RI Resmi Gabung BRICS Bareng Rusia-China, Menguji Politik Bebas-Aktif

1 week ago 9

Jakarta, CNN Indonesia --

Indonesia disebut seperti memasuki bipolaritas usai resmi bergabung dengan forum ekonomi yang digawangi Rusia-China, BRICS.

Pertanyaan soal penerapan politik bebas aktif yang selama ini menjadi dasar kebijakan luar negeri muncul di tengah rivalitas global semakin kuat.

Kementerian Luar Negeri Indonesia berulang kali menegaskan bahwa bergabung dengan BRICS merupakan pengejawantahan dari politik bebas aktif.

ADVERTISEMENT

SCROLL TO CONTINUE WITH CONTENT

Namun, pengamat hubungan internasional dari Universitas Airlangga Radityo Dharmaputra mempertanyakan hal tersebut.

"Bebas-aktif ini kan memang bukan netral, jadi ya boleh saja dimaknai merapat ke satu pihak," kata Radityo saat dihubungi CNNIndonesia.com pada Kamis (9/1) malam.

Radityo lalu merujuk pengertian bebas-aktif versi wakil presiden pertama Indonesia Mohammad Hatta. Dia menilai politik semacam itu memang bebas dan aktif ke mana saja sesuai kepentingan nasional.

"Kan sejak awal tidak jelas apa kepentingan kita di BRICS? Malah justru risikonya tinggi karena dipandang merapat ke China-Rusia. Apakah keuntungannya lebih besar dari kerugiannya? Itu saja kuncinya," ucap dia.

Amerika Serikat dan China bermusuhan dalam banyak hal mencakup perdagangan, ekonomi, teknologi hingga isu Kawasan Asia Pasifik seperti Taiwan dan Laut China Selatan.
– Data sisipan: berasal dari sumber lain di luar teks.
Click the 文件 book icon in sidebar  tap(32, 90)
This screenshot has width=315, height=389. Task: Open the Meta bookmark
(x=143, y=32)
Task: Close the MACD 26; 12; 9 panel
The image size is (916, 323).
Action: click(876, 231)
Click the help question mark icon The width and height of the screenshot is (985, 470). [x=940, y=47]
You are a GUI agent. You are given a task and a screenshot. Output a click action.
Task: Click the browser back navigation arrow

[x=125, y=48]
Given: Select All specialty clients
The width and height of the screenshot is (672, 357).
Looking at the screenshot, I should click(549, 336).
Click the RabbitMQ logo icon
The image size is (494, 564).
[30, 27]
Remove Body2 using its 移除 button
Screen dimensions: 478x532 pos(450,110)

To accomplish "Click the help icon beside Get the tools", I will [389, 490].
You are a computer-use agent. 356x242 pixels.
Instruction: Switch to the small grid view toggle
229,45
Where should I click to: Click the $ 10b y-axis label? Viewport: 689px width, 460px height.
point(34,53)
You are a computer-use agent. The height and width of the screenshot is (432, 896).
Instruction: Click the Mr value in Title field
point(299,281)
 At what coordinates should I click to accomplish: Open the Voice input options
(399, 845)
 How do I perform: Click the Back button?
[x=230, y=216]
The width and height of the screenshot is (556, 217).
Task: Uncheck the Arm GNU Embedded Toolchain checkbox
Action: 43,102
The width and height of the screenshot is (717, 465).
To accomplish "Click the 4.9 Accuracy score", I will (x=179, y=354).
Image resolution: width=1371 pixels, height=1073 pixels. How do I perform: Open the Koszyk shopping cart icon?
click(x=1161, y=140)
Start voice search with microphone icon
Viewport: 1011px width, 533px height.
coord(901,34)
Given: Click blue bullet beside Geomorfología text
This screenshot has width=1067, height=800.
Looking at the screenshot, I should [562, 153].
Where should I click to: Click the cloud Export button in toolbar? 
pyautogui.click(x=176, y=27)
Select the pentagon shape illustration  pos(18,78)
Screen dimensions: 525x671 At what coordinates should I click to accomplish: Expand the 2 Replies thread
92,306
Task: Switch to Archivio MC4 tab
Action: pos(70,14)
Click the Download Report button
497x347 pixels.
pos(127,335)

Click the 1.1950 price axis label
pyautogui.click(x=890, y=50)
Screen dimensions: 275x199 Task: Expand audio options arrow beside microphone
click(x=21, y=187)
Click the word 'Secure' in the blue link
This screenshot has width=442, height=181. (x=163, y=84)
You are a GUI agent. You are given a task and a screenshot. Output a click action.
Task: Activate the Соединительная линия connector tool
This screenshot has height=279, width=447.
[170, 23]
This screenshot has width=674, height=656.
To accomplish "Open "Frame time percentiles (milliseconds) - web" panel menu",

Sementara itu, AS plus sekutunya dan Rusia juga tak baik-baik. Hubungan memburuk dalam beberapa tahun terakhir usai Presiden Vladimir Putin melancarkan invasi ke Ukraina.

Pengamat hubungan internasional dari Universitas Indonesia Sya'roni Rofii punya pandangan berbeda soal politik bebas aktif.

"Selama ini doktrin politik luar negeri Indonesia tetap bebas-aktif namun implementasinya bergantung pada tafsir presiden yang sedang menjabat," ungkap dia.

Dalam hal ini Prabowo ditopang Menteri Luar Negeri Sugiono memilih jalan membangun kedekatan dengan China tanpa meninggalkan AS.

"Ketika Indonesia bergabung dengan BRICS maka tugas pemerintah Indonesia untuk meyakinkan para pihak bahwa intensi bergabung adalah semata untuk pertimbangan ekonomi," imbuh Sya'roni.

Indonesia memang memiliki hubungan dagang yang kuat dengan China. Namun, bergabung dengan BRICS di mata Radityo belum bisa menjamin apapun.

"Kalau kepentingannya investasi dari China, apakah yang didapat dari BRICS lebih banyak dari yang didapat tanpa BRICS?" ungkap dia.

Di luar BRICS, Indonesia juga berencana gabung dengan Organisasi Kerja Sama dan Pembangunan Ekonomi(OECD) yang berisi negara Eropa dan Amerika Latin.

Jika prosesi RI untuk menjadi anggota penuh juga diterima OECD, Sya'roni menilai posisi itu bisa menjadi faktor yang menguatkan posisi Indonesia cenderung berada di tengah.

RI juga sudah bergabung dengan G20, di mana anggota mereka termasuk Amerika Serikat, Rusia, dan China.

Tandingan G7

BRICS bagi banyak pihak merupakan tandingan G7 yang berisi AS dan sekutunya.

"Yang justru harus dipertanyakan, bebas-aktif tanpa tujuan yg jelas dan cuma aktif di mana-mana malah bisa membuat kita menyinggung semua pihak," kata Radityo.

Lebih lanjut, pengamat itu mewanti-wanti pemerintah Indonesia agar tak salah langkah hingga menciptakan kesulitan sendiri.

"Karena bisa jadi nanti partner kita akan ragu," ujar Radityo.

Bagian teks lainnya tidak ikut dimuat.